Omit the pictures, then reproduce every remaining record exactly.

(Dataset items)
=== Section Start ===

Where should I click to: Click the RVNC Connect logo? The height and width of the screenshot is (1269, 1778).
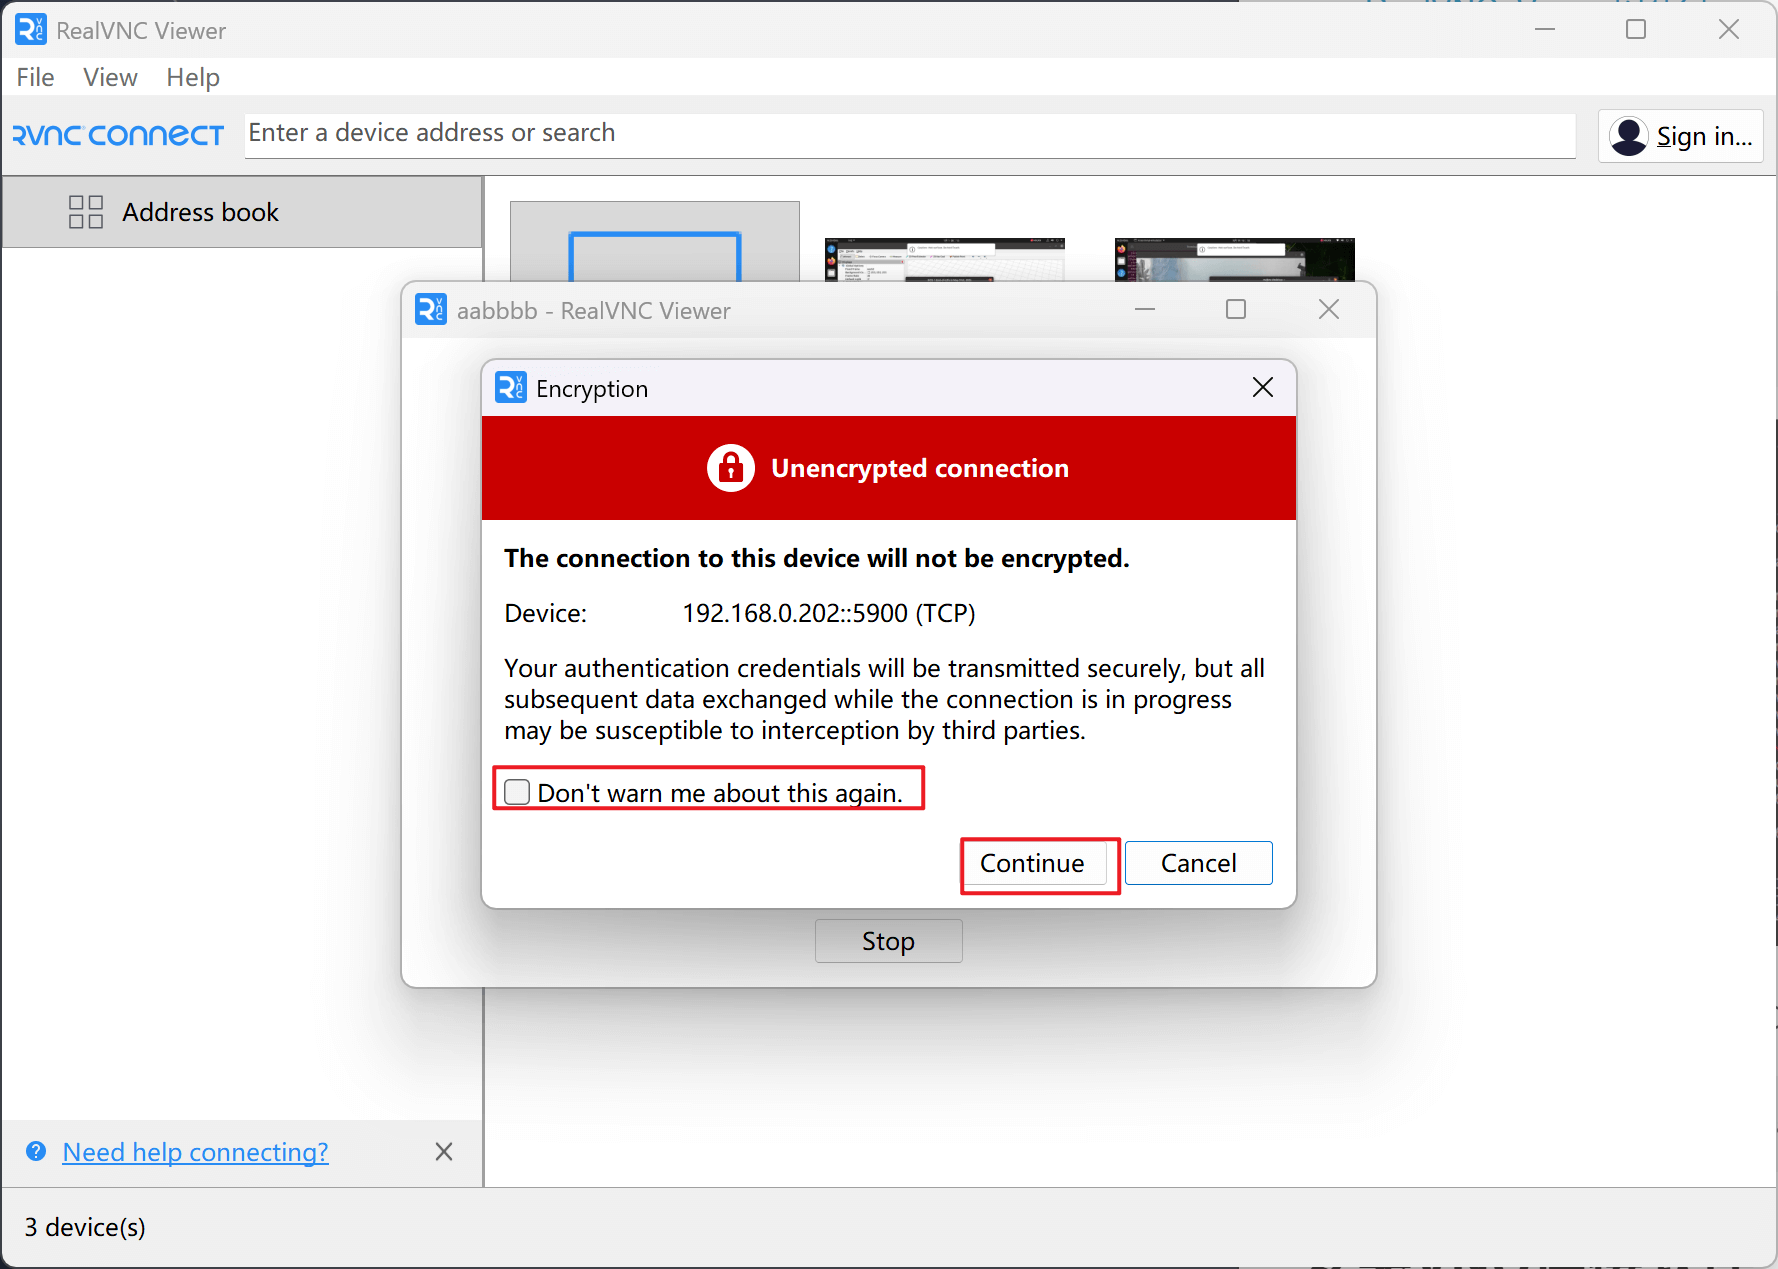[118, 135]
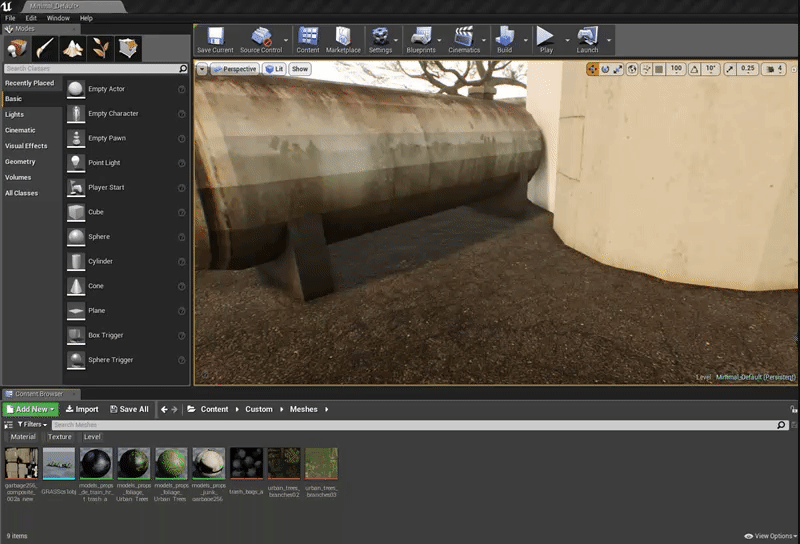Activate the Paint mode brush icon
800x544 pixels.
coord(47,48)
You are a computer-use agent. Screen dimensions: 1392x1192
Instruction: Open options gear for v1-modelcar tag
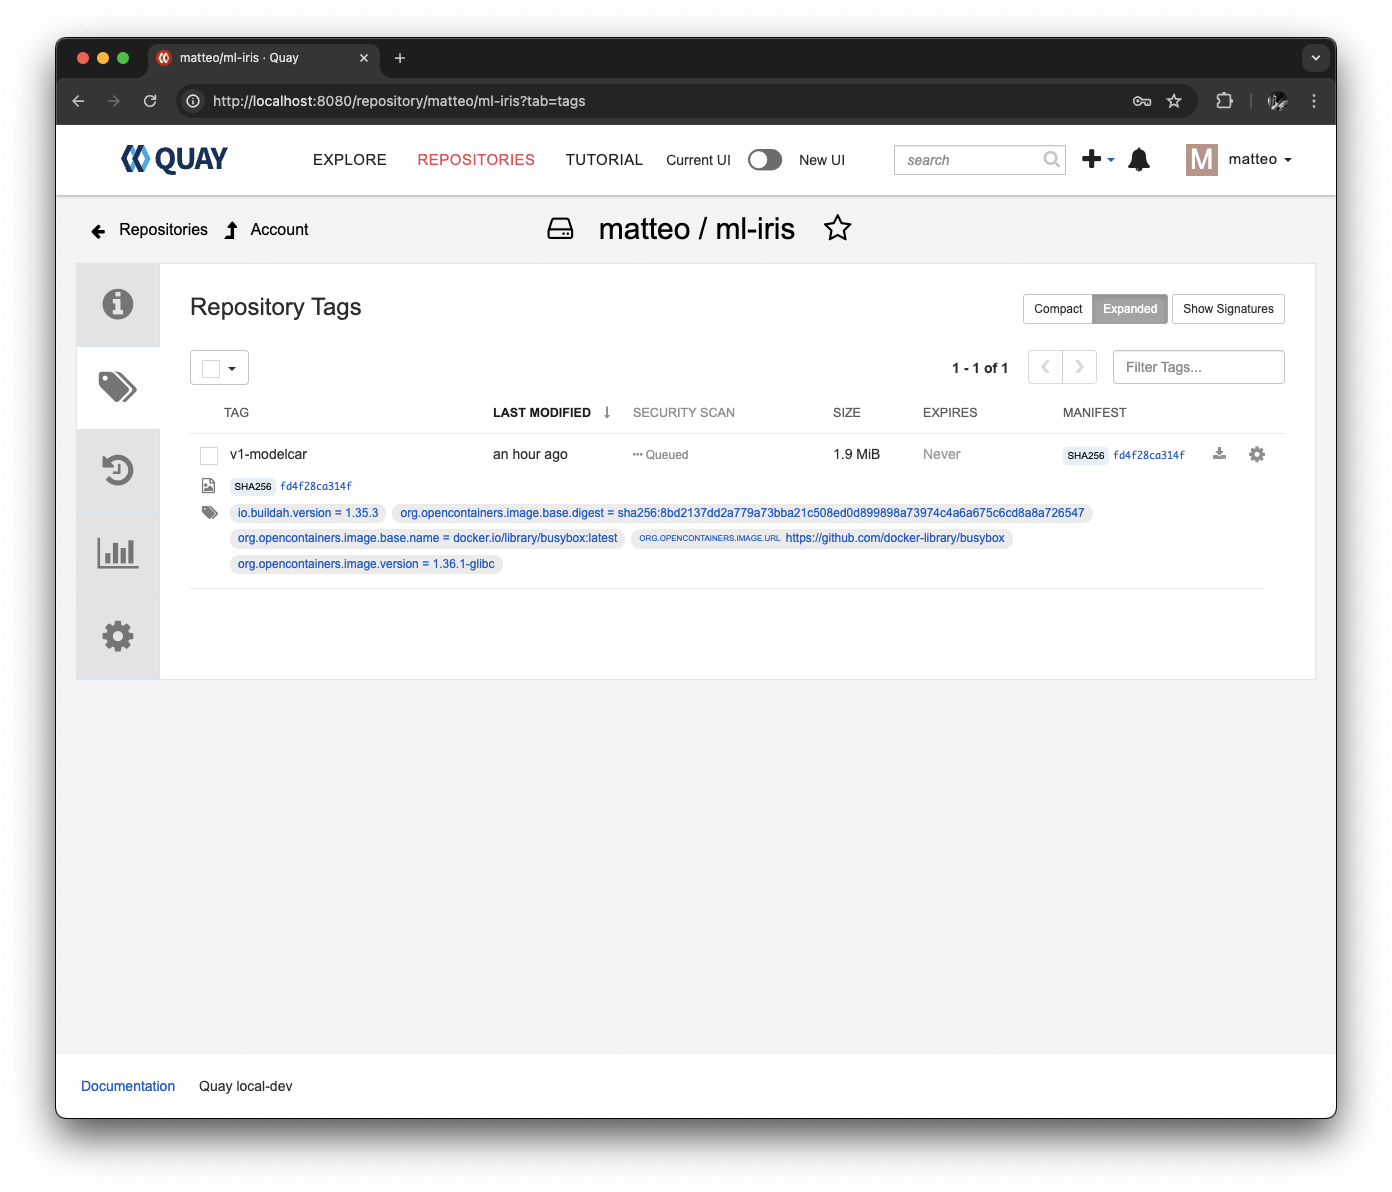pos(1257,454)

=== Section End ===

SOLUTION TO THIS EXERCISE ▸
Where should I click to: Click the RVNC Connect logo? The height and width of the screenshot is (1269, 1778).
[118, 135]
Activate the Paint mode brush icon
800x544 pixels.
coord(47,48)
You are a computer-use agent. Screen dimensions: 1392x1192
Instruction: Open options gear for v1-modelcar tag
pos(1257,454)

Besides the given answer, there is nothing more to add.